(begin)

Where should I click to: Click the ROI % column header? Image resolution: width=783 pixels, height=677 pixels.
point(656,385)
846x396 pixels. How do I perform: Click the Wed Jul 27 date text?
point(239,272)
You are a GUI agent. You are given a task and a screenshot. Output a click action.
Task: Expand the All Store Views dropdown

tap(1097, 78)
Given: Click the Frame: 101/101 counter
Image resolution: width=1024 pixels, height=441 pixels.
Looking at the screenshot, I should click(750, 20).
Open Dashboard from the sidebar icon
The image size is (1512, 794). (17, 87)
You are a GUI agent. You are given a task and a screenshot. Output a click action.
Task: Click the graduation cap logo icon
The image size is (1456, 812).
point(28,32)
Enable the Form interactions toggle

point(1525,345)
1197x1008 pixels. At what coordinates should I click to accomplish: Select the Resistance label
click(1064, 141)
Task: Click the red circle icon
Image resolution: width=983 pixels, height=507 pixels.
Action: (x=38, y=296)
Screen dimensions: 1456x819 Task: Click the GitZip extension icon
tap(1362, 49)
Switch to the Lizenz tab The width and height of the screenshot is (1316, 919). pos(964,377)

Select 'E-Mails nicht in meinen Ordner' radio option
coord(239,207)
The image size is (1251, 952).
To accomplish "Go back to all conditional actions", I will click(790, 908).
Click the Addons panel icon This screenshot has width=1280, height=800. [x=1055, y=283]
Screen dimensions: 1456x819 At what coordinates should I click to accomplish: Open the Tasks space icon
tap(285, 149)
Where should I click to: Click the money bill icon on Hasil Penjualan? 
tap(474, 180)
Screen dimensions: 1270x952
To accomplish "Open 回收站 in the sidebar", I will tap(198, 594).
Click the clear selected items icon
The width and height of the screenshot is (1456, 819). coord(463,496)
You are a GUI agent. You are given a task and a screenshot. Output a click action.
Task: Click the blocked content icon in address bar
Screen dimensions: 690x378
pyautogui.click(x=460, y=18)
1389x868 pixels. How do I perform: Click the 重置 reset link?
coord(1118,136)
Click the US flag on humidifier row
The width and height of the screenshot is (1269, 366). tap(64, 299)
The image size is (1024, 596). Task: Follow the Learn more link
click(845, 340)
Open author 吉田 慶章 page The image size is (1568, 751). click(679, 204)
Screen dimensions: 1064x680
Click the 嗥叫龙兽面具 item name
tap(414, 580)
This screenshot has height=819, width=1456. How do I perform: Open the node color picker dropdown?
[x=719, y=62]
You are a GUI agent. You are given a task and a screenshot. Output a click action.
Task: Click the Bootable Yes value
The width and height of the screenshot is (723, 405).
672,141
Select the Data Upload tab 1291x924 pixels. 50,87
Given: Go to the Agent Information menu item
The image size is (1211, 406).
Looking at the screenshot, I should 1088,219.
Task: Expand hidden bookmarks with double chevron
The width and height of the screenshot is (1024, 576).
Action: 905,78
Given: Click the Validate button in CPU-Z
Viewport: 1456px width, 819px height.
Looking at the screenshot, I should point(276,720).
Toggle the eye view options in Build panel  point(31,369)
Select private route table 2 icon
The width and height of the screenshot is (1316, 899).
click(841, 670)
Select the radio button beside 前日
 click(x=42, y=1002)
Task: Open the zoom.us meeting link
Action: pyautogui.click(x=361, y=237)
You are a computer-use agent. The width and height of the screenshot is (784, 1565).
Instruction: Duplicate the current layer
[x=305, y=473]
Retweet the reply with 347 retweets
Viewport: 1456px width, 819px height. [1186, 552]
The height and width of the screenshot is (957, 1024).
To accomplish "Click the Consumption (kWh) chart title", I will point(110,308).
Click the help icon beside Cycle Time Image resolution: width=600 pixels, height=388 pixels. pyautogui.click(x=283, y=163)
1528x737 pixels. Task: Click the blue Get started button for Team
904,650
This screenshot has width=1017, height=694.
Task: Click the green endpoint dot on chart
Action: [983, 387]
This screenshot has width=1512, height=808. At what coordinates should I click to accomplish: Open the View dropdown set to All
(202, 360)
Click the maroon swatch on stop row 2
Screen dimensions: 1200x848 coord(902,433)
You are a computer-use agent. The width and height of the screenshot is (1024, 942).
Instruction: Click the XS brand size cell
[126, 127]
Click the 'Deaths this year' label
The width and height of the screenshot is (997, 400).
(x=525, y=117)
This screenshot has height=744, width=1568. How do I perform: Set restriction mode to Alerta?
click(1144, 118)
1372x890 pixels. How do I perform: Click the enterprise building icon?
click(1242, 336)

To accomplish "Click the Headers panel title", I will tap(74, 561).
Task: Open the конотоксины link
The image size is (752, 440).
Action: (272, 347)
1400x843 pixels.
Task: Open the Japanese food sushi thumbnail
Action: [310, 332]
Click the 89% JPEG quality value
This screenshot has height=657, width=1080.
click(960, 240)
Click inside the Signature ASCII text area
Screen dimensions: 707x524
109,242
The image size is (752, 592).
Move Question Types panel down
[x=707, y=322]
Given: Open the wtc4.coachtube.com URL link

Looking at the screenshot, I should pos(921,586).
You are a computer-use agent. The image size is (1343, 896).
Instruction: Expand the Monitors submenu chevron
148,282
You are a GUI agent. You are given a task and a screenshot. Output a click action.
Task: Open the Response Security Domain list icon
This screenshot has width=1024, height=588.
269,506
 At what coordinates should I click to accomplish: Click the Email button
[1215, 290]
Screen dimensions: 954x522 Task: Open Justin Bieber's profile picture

(end)

* [WRITTEN TASK]
Please copy every one of the items above, keeping each line identical to the original.

* [SOLVED EXERCISE]
Where should I click to: Click the ROI % column header? Image resolution: width=783 pixels, height=677 pixels.
point(656,385)
846x396 pixels. How do I perform: Click the Wed Jul 27 date text?
point(239,272)
You are a GUI agent. You are given a task and a screenshot. Output a click action.
Task: Expand the All Store Views dropdown

tap(1097, 78)
Given: Click the Frame: 101/101 counter
Image resolution: width=1024 pixels, height=441 pixels.
Looking at the screenshot, I should click(750, 20).
Open Dashboard from the sidebar icon
The image size is (1512, 794). (17, 87)
You are a GUI agent. You are given a task and a screenshot. Output a click action.
Task: Click the graduation cap logo icon
The image size is (1456, 812).
point(28,32)
Enable the Form interactions toggle

point(1525,345)
1197x1008 pixels. At what coordinates should I click to accomplish: Select the Resistance label
click(1064, 141)
Task: Click the red circle icon
Image resolution: width=983 pixels, height=507 pixels.
Action: (x=38, y=296)
Screen dimensions: 1456x819 Task: Click the GitZip extension icon
tap(1362, 49)
Switch to the Lizenz tab The width and height of the screenshot is (1316, 919). pos(964,377)

Select 'E-Mails nicht in meinen Ordner' radio option
coord(239,207)
The image size is (1251, 952).
To accomplish "Go back to all conditional actions", I will click(790, 908).
Click the Addons panel icon This screenshot has width=1280, height=800. [x=1055, y=283]
Screen dimensions: 1456x819 At what coordinates should I click to accomplish: Open the Tasks space icon
tap(285, 149)
Where should I click to: Click the money bill icon on Hasil Penjualan? 
tap(474, 180)
Screen dimensions: 1270x952
To accomplish "Open 回收站 in the sidebar", I will tap(198, 594).
Click the clear selected items icon
The width and height of the screenshot is (1456, 819). coord(463,496)
You are a GUI agent. You are given a task and a screenshot. Output a click action.
Task: Click the blocked content icon in address bar
Screen dimensions: 690x378
pyautogui.click(x=460, y=18)
1389x868 pixels. How do I perform: Click the 重置 reset link?
coord(1118,136)
Click the US flag on humidifier row
The width and height of the screenshot is (1269, 366). tap(64, 299)
The image size is (1024, 596). Task: Follow the Learn more link
click(845, 340)
Open author 吉田 慶章 page The image size is (1568, 751). click(679, 204)
Screen dimensions: 1064x680
Click the 嗥叫龙兽面具 item name
tap(414, 580)
This screenshot has height=819, width=1456. How do I perform: Open the node color picker dropdown?
[x=719, y=62]
You are a GUI agent. You are given a task and a screenshot. Output a click action.
Task: Click the Bootable Yes value
The width and height of the screenshot is (723, 405).
672,141
Select the Data Upload tab 1291x924 pixels. 50,87
Given: Go to the Agent Information menu item
The image size is (1211, 406).
Looking at the screenshot, I should 1088,219.
Task: Expand hidden bookmarks with double chevron
The width and height of the screenshot is (1024, 576).
Action: 905,78
Given: Click the Validate button in CPU-Z
Viewport: 1456px width, 819px height.
Looking at the screenshot, I should point(276,720).
Toggle the eye view options in Build panel  point(31,369)
Select private route table 2 icon
The width and height of the screenshot is (1316, 899).
click(841, 670)
Select the radio button beside 前日
 click(x=42, y=1002)
Task: Open the zoom.us meeting link
Action: pyautogui.click(x=361, y=237)
You are a computer-use agent. The width and height of the screenshot is (784, 1565).
Instruction: Duplicate the current layer
[x=305, y=473]
Retweet the reply with 347 retweets
Viewport: 1456px width, 819px height. [1186, 552]
The height and width of the screenshot is (957, 1024).
To accomplish "Click the Consumption (kWh) chart title", I will point(110,308).
Click the help icon beside Cycle Time Image resolution: width=600 pixels, height=388 pixels. pyautogui.click(x=283, y=163)
1528x737 pixels. Task: Click the blue Get started button for Team
904,650
This screenshot has width=1017, height=694.
Task: Click the green endpoint dot on chart
Action: [983, 387]
This screenshot has width=1512, height=808. At what coordinates should I click to accomplish: Open the View dropdown set to All
(202, 360)
Click the maroon swatch on stop row 2
Screen dimensions: 1200x848 coord(902,433)
You are a computer-use agent. The width and height of the screenshot is (1024, 942).
Instruction: Click the XS brand size cell
[126, 127]
Click the 'Deaths this year' label
The width and height of the screenshot is (997, 400).
(x=525, y=117)
This screenshot has height=744, width=1568. How do I perform: Set restriction mode to Alerta?
click(1144, 118)
1372x890 pixels. How do I perform: Click the enterprise building icon?
click(1242, 336)

To accomplish "Click the Headers panel title", I will tap(74, 561).
Task: Open the конотоксины link
The image size is (752, 440).
Action: (272, 347)
1400x843 pixels.
Task: Open the Japanese food sushi thumbnail
Action: [310, 332]
Click the 89% JPEG quality value
This screenshot has height=657, width=1080.
click(960, 240)
Click inside the Signature ASCII text area
Screen dimensions: 707x524
109,242
The image size is (752, 592).
Move Question Types panel down
[x=707, y=322]
Given: Open the wtc4.coachtube.com URL link

Looking at the screenshot, I should pos(921,586).
You are a computer-use agent. The image size is (1343, 896).
Instruction: Expand the Monitors submenu chevron
148,282
You are a GUI agent. You are given a task and a screenshot. Output a click action.
Task: Open the Response Security Domain list icon
This screenshot has width=1024, height=588.
269,506
 At what coordinates should I click to accomplish: Click the Email button
[1215, 290]
Screen dimensions: 954x522 Task: Open Justin Bieber's profile picture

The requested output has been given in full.